# DATA FOR PROCESSING

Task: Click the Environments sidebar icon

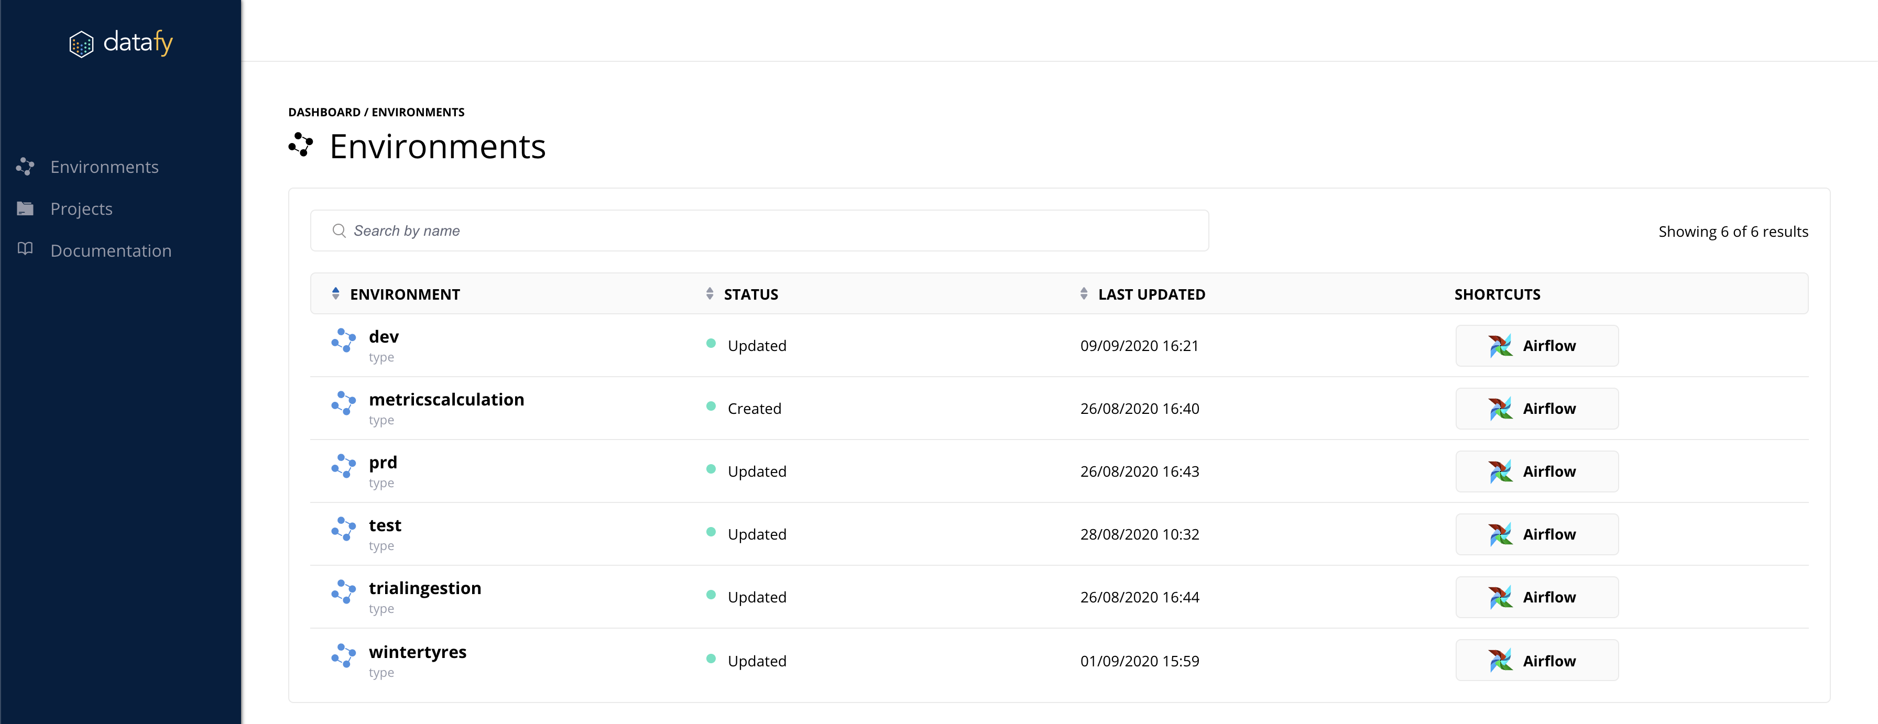Action: [26, 167]
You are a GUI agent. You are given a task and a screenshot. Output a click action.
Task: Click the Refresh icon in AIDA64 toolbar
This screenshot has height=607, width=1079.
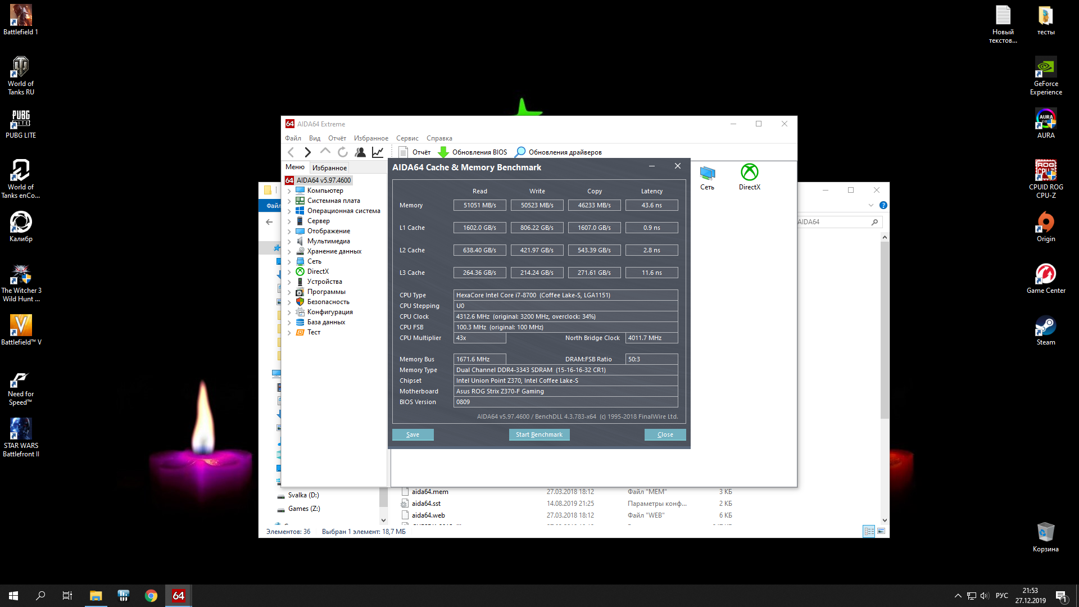click(x=343, y=152)
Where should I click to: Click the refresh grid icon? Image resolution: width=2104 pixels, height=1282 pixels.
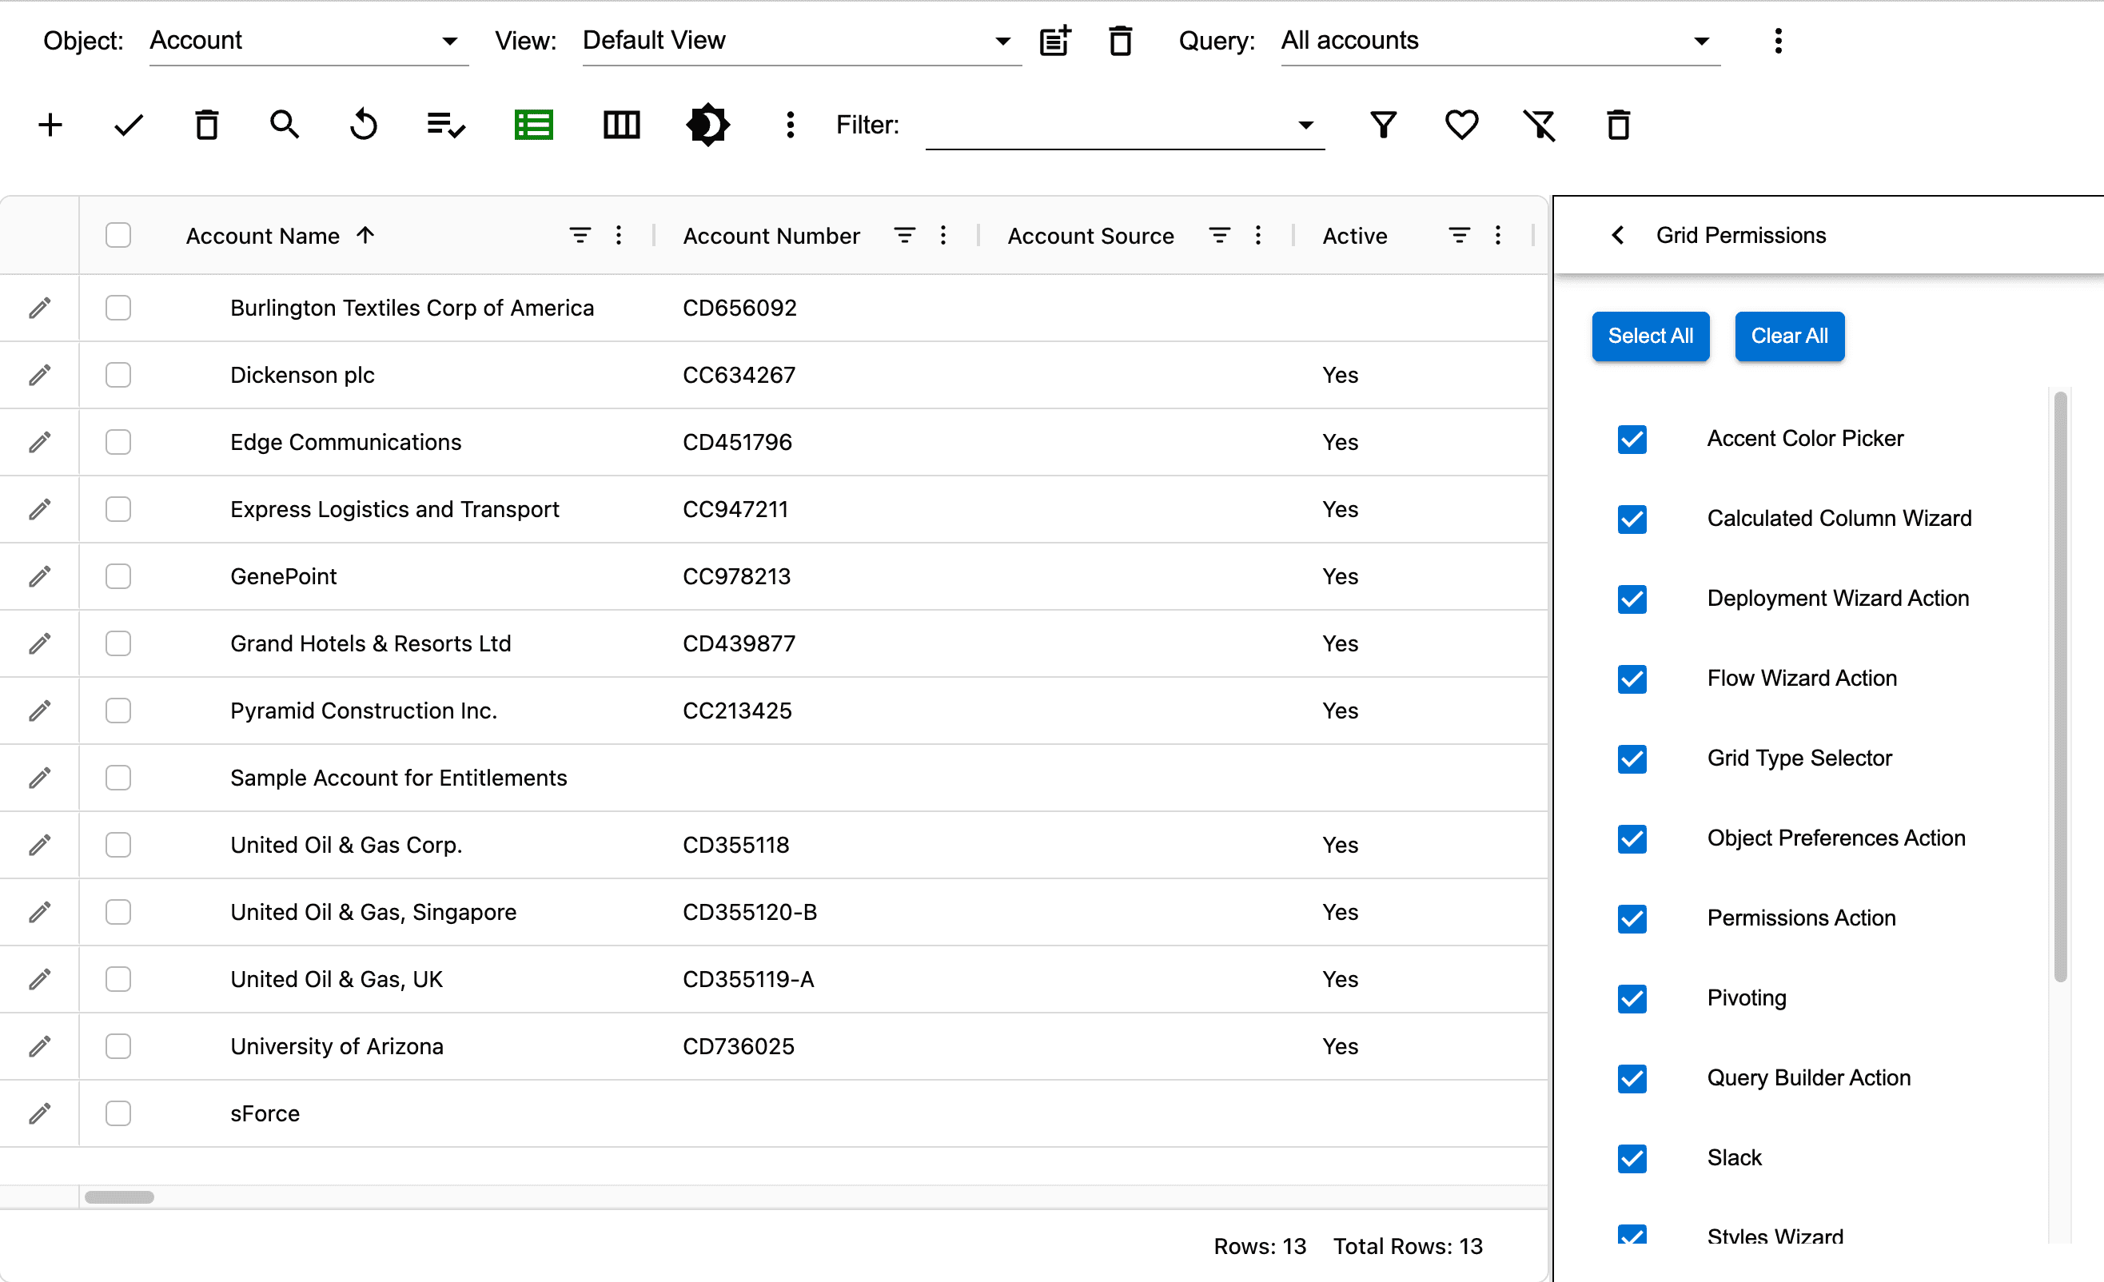click(x=364, y=125)
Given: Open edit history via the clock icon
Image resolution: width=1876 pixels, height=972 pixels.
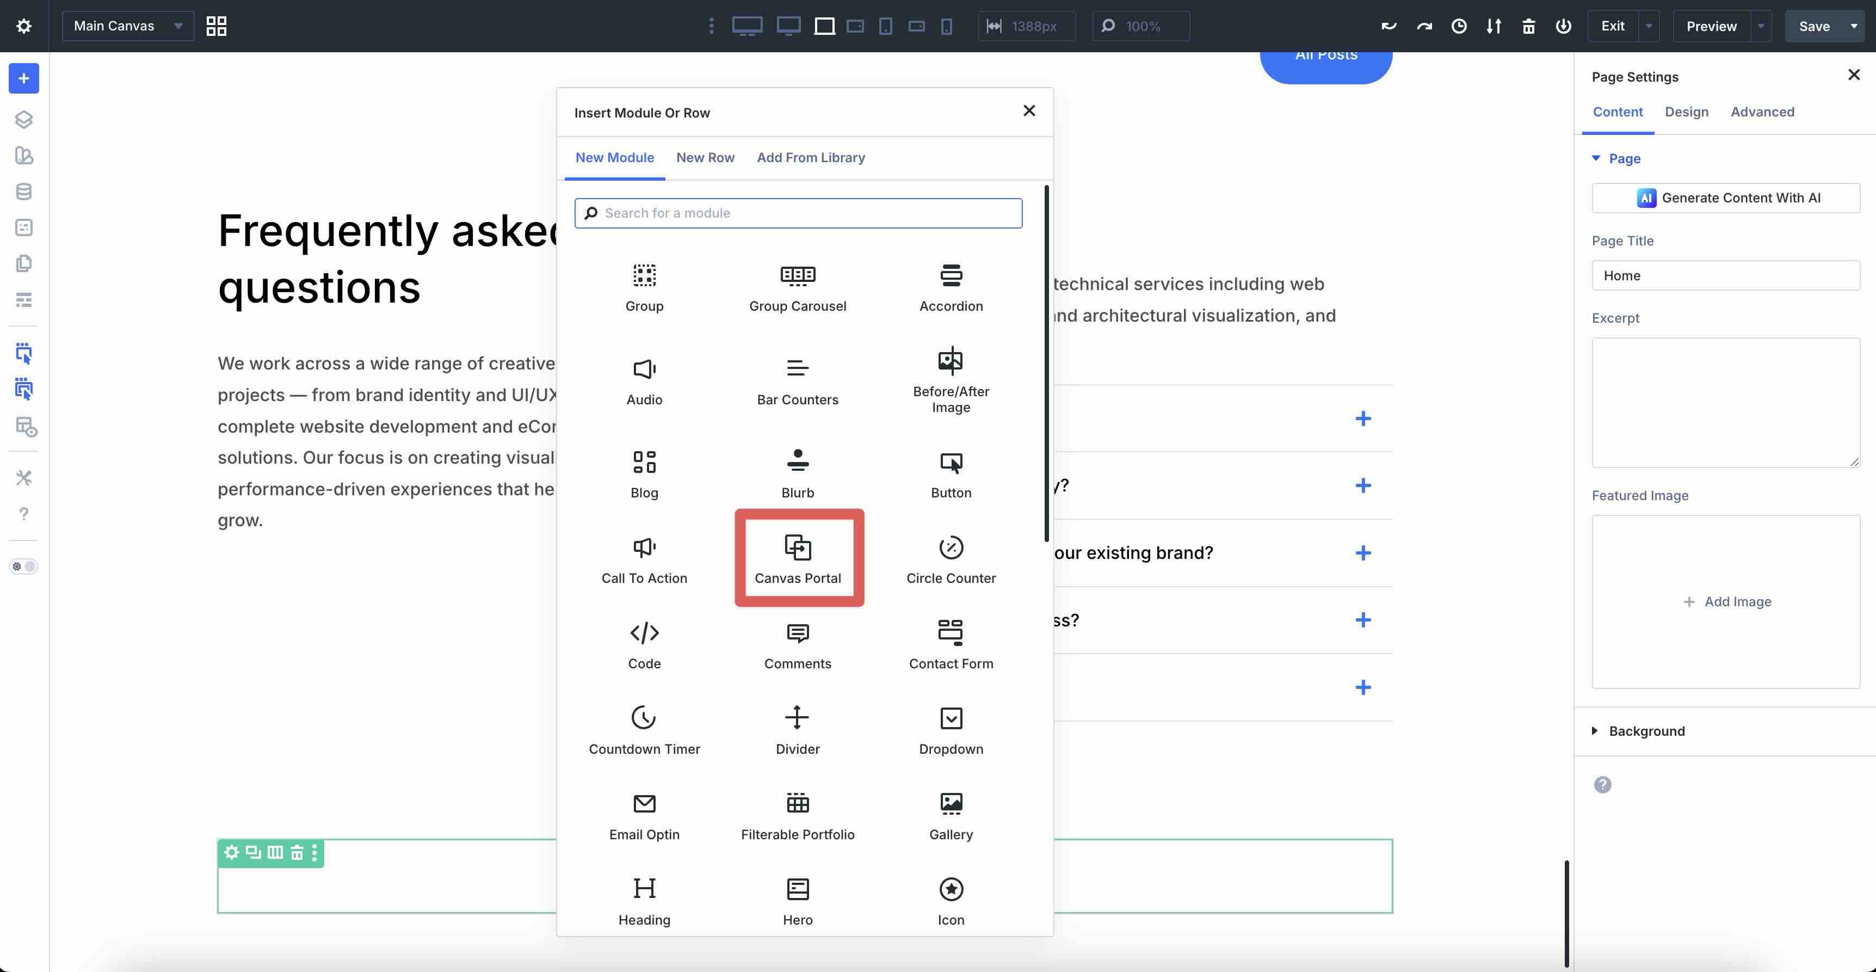Looking at the screenshot, I should pos(1459,26).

# WHAT YOU HAVE TO DO
Copy every line above word for word and exclude the pictures.

# RESULT FOR THIS EXERCISE
Task: Click the Environments sidebar icon

Action: [26, 167]
You are a GUI agent. You are given a task and a screenshot. Output a click action.
Task: Click the Refresh icon in AIDA64 toolbar
This screenshot has height=607, width=1079.
click(x=343, y=152)
Where should I click to: Click the refresh grid icon? Image resolution: width=2104 pixels, height=1282 pixels.
click(x=364, y=125)
Given: Open edit history via the clock icon
Image resolution: width=1876 pixels, height=972 pixels.
Looking at the screenshot, I should pos(1459,26).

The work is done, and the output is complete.